けれどこれは、「感情のない人間になるか、他人の痛みに溶け込んで自分を見失うか」という両極端のあいだで私たちを揺さぶる、システム(振り子)の幻想にすぎません。そしてこの幻想には、実に引っかかりやすいのです。
傷つかないために、感じることをやめる。痛みを見ないふりをして、人との関わりそのものを避ける。一見ラクになっても、本当の自分から切り離されていきます。
相手の痛みと融合し、一緒に横たわって苦しむ。優しさのつもりが、自分を見失い、エネルギーを失う。

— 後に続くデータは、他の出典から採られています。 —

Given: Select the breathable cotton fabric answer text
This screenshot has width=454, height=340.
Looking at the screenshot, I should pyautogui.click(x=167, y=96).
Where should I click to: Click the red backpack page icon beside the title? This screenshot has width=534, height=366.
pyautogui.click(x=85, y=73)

相手の状況も、実際には何も変わりません。
どちらの極とも自分を同一視しない。状況の中ではなく、上にいる。必要なら適切な援助を行う——他人の学びを代わりに生きようと焦る「救済者」としてではなく、揺るぎなく波長の合った「導き手」として。
フィールドが変わっていく
そうしていくうちに、あなたのフィールドからは、常に苦しみの中に生きる人が少しずつ減っていくことに気づくでしょう。世界から苦しむ人がいなくなったからではありません。あなたが、闘いや痛みの中ではなく、あなたと同じように「愛と受容」を学んでいる人々を引き寄せはじめるからです。

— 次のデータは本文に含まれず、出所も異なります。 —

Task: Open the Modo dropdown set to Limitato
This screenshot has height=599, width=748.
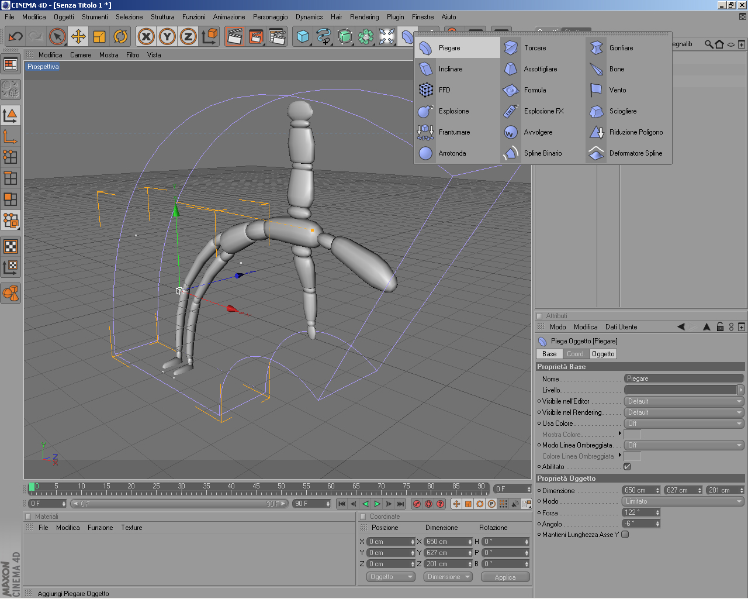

もしそれが起きていると感じたなら、あなたは霊的な成長において新たなレベルに達したということ。あるいは、助けを必要とする人々が引き続きあなたのそばに留まっていたとしても——今度は、自分のエネルギーを失うことなく、消耗することなく、彼らを支えられるようになっています。
これこそが、成長の本質です。世界から逃げ出すのではなく、全体性を持って、意識的に、そして自己犠牲を必要としない愛をもって、新しい仕方で世界に在ることを学ぶこと。
痛みから目を背けるのでも、痛みに溺れるのでもなく、
その上に、静かに立つこと。
共感しすぎて疲れてしまい相手から逃げたくなるのは、心が冷たいからではありません。その優しさが自分を削るものになっているなら、それは「魂から精神へ」という次の一歩への招待状なのかもしれません。